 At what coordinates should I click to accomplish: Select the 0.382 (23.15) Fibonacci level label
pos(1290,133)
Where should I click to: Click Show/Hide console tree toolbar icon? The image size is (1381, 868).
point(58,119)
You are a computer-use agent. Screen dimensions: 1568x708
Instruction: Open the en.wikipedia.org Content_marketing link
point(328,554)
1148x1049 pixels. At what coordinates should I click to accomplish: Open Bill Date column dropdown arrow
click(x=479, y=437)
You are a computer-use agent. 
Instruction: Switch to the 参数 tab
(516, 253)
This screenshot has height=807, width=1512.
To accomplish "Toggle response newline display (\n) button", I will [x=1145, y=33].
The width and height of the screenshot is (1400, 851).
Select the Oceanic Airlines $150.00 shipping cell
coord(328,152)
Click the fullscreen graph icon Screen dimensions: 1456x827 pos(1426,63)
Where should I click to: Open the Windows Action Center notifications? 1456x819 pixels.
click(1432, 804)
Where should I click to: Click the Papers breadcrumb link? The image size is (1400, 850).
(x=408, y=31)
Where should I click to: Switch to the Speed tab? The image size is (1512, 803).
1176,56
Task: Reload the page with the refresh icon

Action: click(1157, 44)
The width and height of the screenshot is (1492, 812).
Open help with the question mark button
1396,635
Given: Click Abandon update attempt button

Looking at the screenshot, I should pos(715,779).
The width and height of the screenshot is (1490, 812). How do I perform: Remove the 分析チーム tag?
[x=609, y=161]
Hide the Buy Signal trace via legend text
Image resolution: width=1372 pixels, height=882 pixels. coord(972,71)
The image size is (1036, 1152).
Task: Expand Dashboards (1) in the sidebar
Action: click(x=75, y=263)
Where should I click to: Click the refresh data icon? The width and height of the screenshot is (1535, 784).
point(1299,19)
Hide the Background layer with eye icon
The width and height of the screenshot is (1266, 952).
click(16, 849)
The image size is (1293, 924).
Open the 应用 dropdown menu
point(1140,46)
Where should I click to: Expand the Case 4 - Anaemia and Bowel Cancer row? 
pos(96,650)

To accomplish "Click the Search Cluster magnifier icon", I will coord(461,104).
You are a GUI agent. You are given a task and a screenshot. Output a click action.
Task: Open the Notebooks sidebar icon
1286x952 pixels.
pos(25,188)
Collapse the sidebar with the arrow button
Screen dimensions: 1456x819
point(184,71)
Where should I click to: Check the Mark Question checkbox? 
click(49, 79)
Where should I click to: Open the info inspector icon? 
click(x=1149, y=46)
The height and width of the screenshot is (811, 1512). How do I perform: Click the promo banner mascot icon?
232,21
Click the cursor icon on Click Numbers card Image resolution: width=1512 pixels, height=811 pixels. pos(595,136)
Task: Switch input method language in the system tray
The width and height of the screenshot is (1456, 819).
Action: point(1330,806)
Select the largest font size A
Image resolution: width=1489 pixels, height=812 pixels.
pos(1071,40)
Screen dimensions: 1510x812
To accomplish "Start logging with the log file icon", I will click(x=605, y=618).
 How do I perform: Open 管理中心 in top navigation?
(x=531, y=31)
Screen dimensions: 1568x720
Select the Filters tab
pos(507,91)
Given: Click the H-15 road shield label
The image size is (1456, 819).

Instructions to follow:
Reproduce the listing exactly. Every line stays as it is.

Finished exercise:
 At what coordinates should I click to accomplish: Select the 0.382 (23.15) Fibonacci level label
pos(1290,133)
Where should I click to: Click Show/Hide console tree toolbar icon? The image size is (1381, 868).
point(58,119)
You are a computer-use agent. Screen dimensions: 1568x708
Instruction: Open the en.wikipedia.org Content_marketing link
point(328,554)
1148x1049 pixels. At what coordinates should I click to accomplish: Open Bill Date column dropdown arrow
click(x=479, y=437)
You are a computer-use agent. 
Instruction: Switch to the 参数 tab
(516, 253)
This screenshot has height=807, width=1512.
To accomplish "Toggle response newline display (\n) button", I will [x=1145, y=33].
The width and height of the screenshot is (1400, 851).
Select the Oceanic Airlines $150.00 shipping cell
coord(328,152)
Click the fullscreen graph icon Screen dimensions: 1456x827 pos(1426,63)
Where should I click to: Open the Windows Action Center notifications? 1456x819 pixels.
click(1432, 804)
Where should I click to: Click the Papers breadcrumb link? The image size is (1400, 850).
(x=408, y=31)
Where should I click to: Switch to the Speed tab? The image size is (1512, 803).
1176,56
Task: Reload the page with the refresh icon

Action: click(1157, 44)
The width and height of the screenshot is (1492, 812).
Open help with the question mark button
1396,635
Given: Click Abandon update attempt button

Looking at the screenshot, I should pos(715,779).
The width and height of the screenshot is (1490, 812). How do I perform: Remove the 分析チーム tag?
[x=609, y=161]
Hide the Buy Signal trace via legend text
Image resolution: width=1372 pixels, height=882 pixels. coord(972,71)
The image size is (1036, 1152).
Task: Expand Dashboards (1) in the sidebar
Action: click(x=75, y=263)
Where should I click to: Click the refresh data icon? The width and height of the screenshot is (1535, 784).
point(1299,19)
Hide the Background layer with eye icon
The width and height of the screenshot is (1266, 952).
click(16, 849)
The image size is (1293, 924).
Open the 应用 dropdown menu
point(1140,46)
Where should I click to: Expand the Case 4 - Anaemia and Bowel Cancer row? 
pos(96,650)

To accomplish "Click the Search Cluster magnifier icon", I will coord(461,104).
You are a GUI agent. You are given a task and a screenshot. Output a click action.
Task: Open the Notebooks sidebar icon
1286x952 pixels.
pos(25,188)
Collapse the sidebar with the arrow button
Screen dimensions: 1456x819
point(184,71)
Where should I click to: Check the Mark Question checkbox? 
click(49, 79)
Where should I click to: Open the info inspector icon? 
click(x=1149, y=46)
The height and width of the screenshot is (811, 1512). How do I perform: Click the promo banner mascot icon?
232,21
Click the cursor icon on Click Numbers card Image resolution: width=1512 pixels, height=811 pixels. pos(595,136)
Task: Switch input method language in the system tray
The width and height of the screenshot is (1456, 819).
Action: point(1330,806)
Select the largest font size A
Image resolution: width=1489 pixels, height=812 pixels.
pos(1071,40)
Screen dimensions: 1510x812
To accomplish "Start logging with the log file icon", I will click(x=605, y=618).
 How do I perform: Open 管理中心 in top navigation?
(x=531, y=31)
Screen dimensions: 1568x720
Select the Filters tab
pos(507,91)
Given: Click the H-15 road shield label
The image size is (1456, 819).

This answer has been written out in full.